The species was first mentioned by Francis Walker in 1848, naming the species Limnobia aegrotans but not providing a sufficient description. In 1924, Charles Paul Alexander described the males of the species. The species has also been described as Limonia (Dicranomyia) aegrotans.

==Description==
Edwards described the species as follows:

♀. Head heavily dusted with light ash-grey; front apparently about one-fifth as broad as head. Proboscis and palpi dark-brown, about half as long as head. First antennal joint grey-dusted, remainder blackish; flagellar joints rounded, the last six or seven shortly oval; verticils slightly longer than joints. Thorax brown, heavily dusted with pale grey; praescutum with three stripes of brown ground-colour. Abdomen dark brown, last segment and ovipositor reddish. Anal valves of ovipositor slender, curved, slightly shorter than last segment; genital valves somewhat narrowed on apical half. Legs rather light brown, tips of femora slightly darker.

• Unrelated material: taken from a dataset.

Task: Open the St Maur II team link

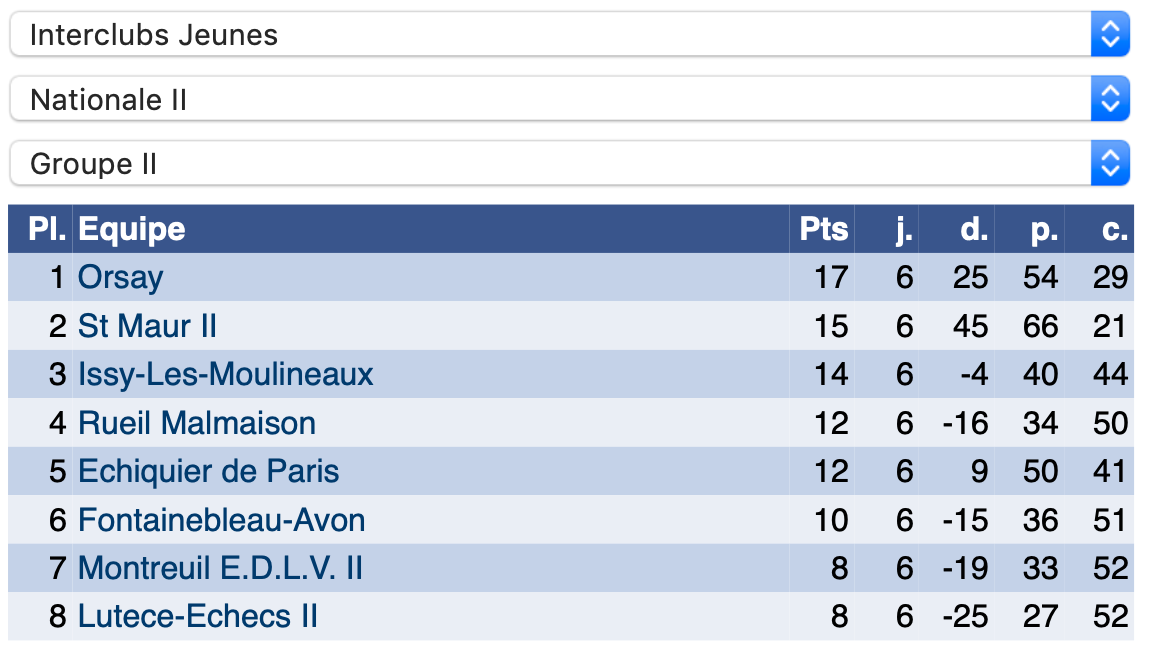Action: [x=147, y=326]
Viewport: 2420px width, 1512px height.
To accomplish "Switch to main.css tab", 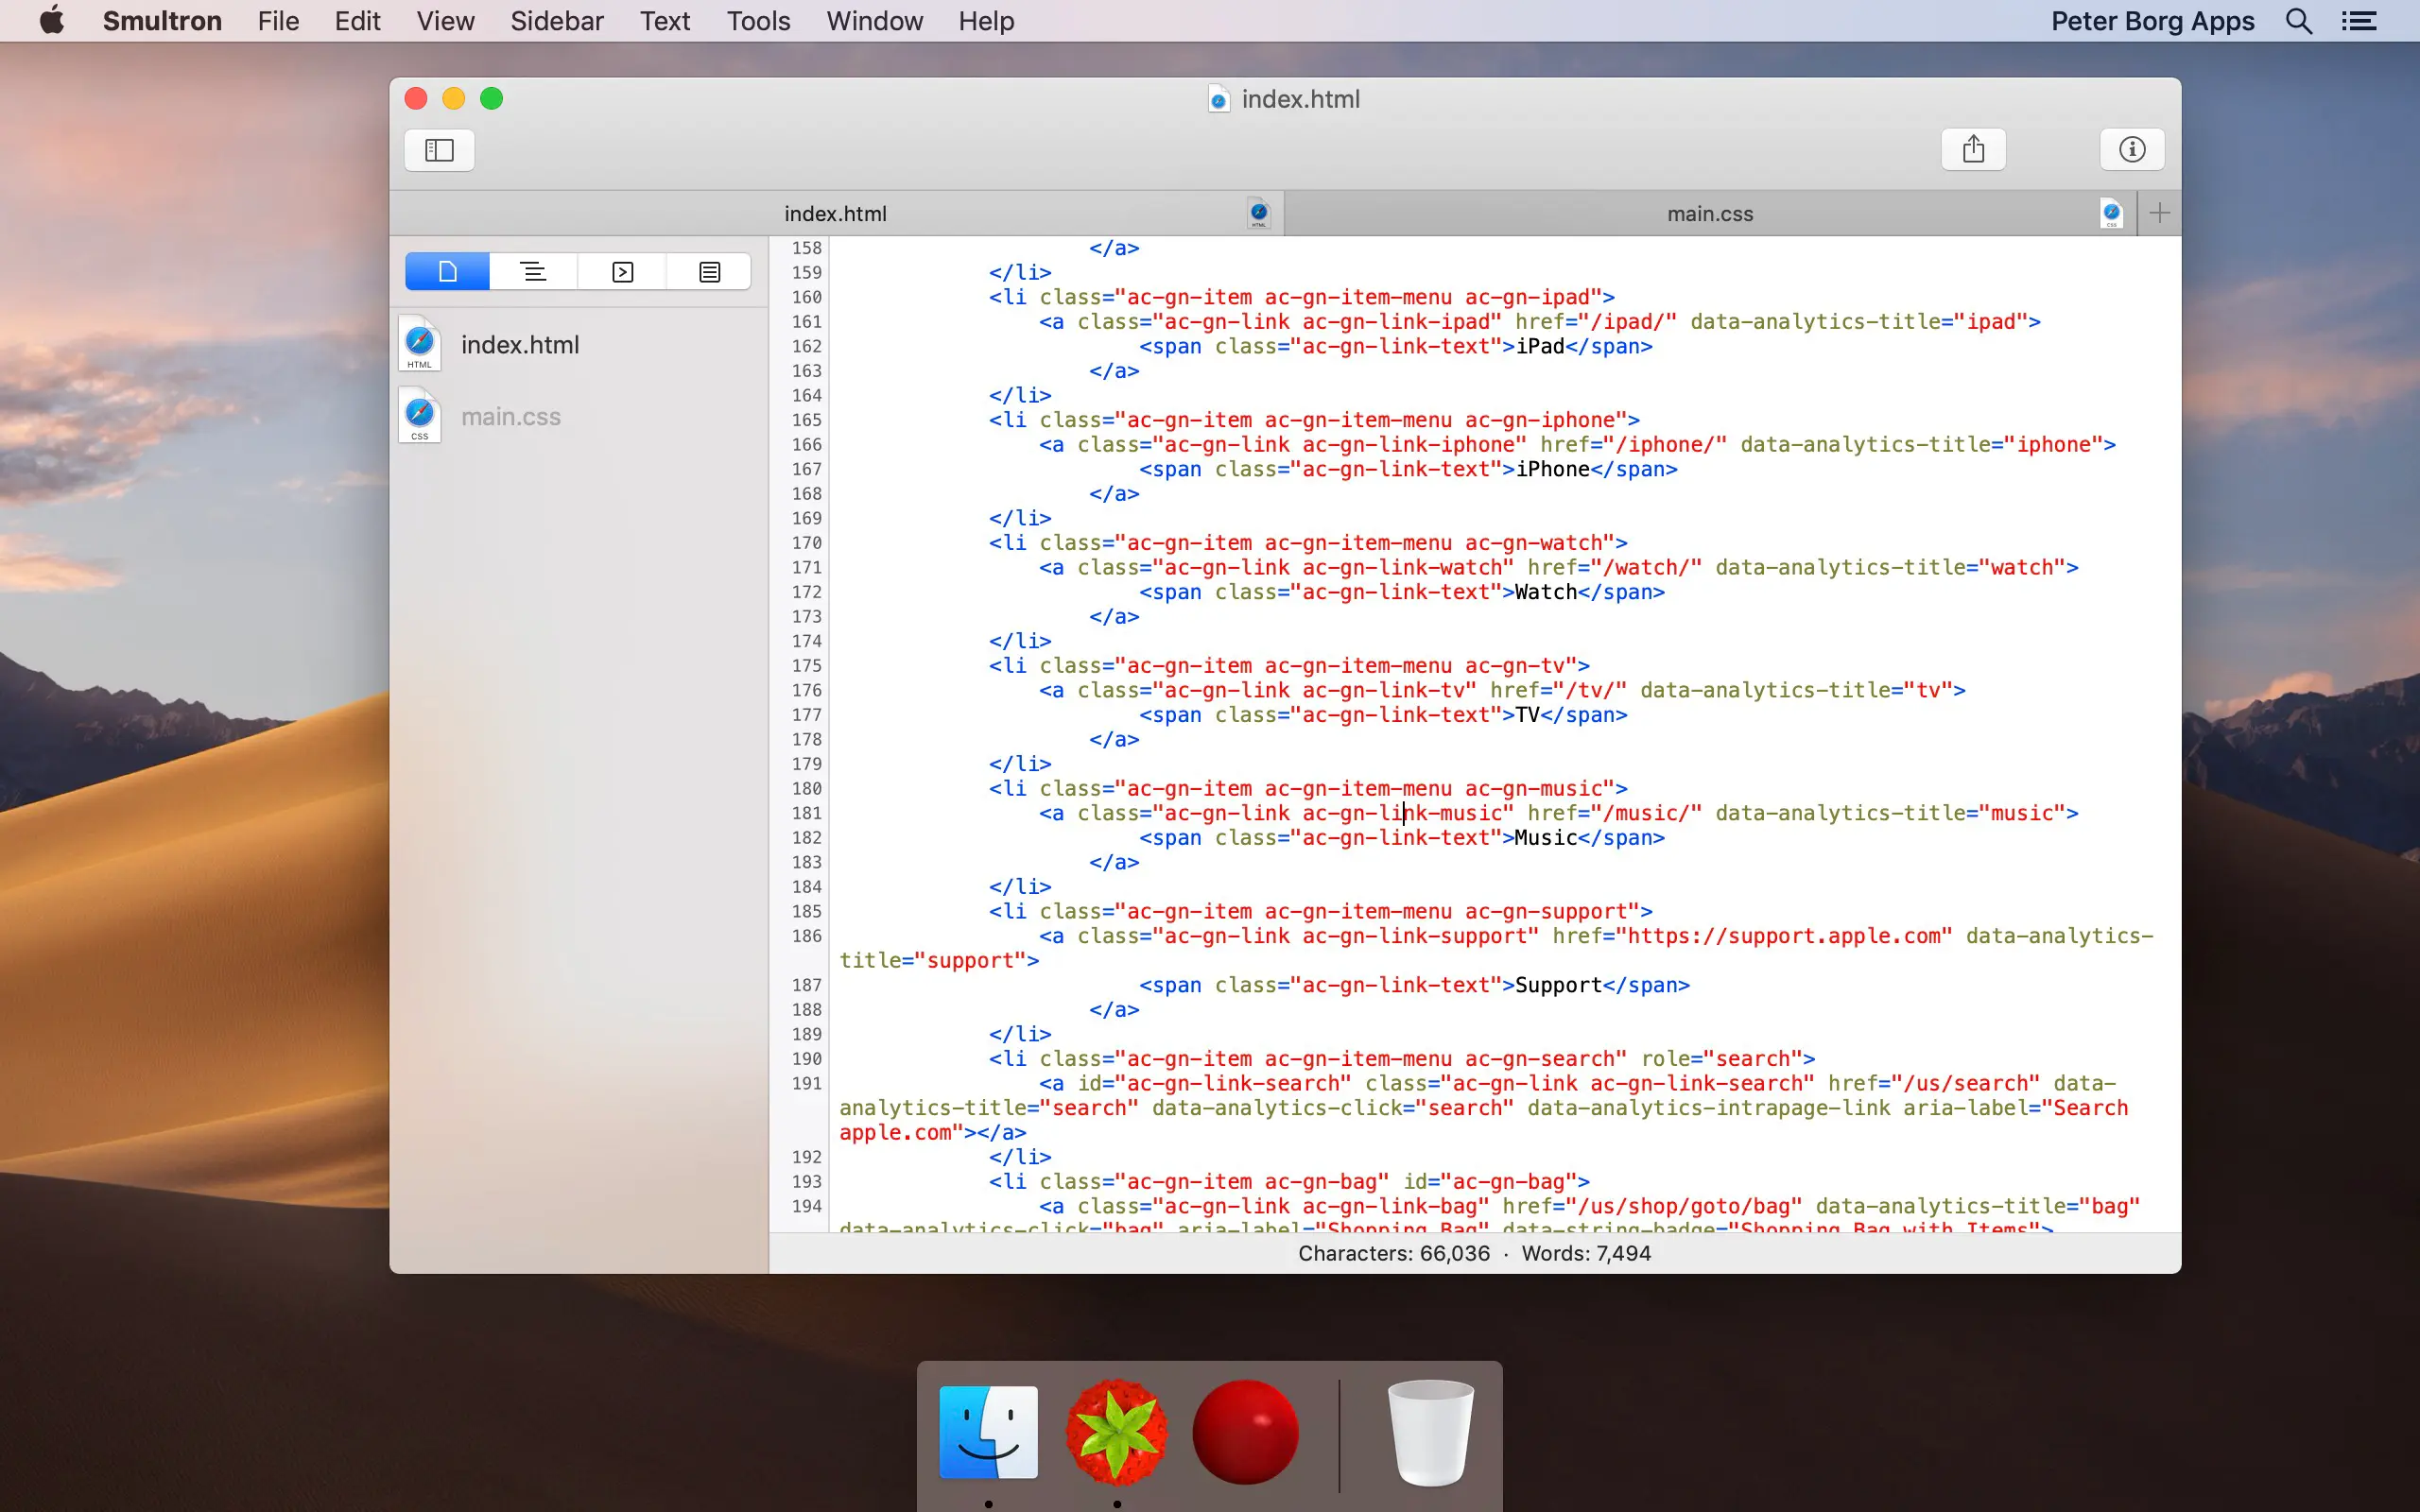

Wings rather narrow, with slight milky tint; base of wing and veins Sc and R white, the rest dark; Cu slightly clouded; stigma dark brown, small, roundish, bisected by the cross-vein. Sc1 ending slightly beyond the base of Rs, scarcely twice as long as Sc2, which is oblique. Rs gently curved, about twice as long as basal section of R4 + 5 and nearly two-thirds as long as R2 + 3. A distinct fold crossing the r-m cross-vein. Discal cell fully twice as long as broad, open to cell M1 on one wing. Halteres light ochreous.

The species body is 5 millimetres long, with a wing length of 6 millimetres.

== Distribution ==

The species is found widely across New Zealand, and in the Kermadec Islands.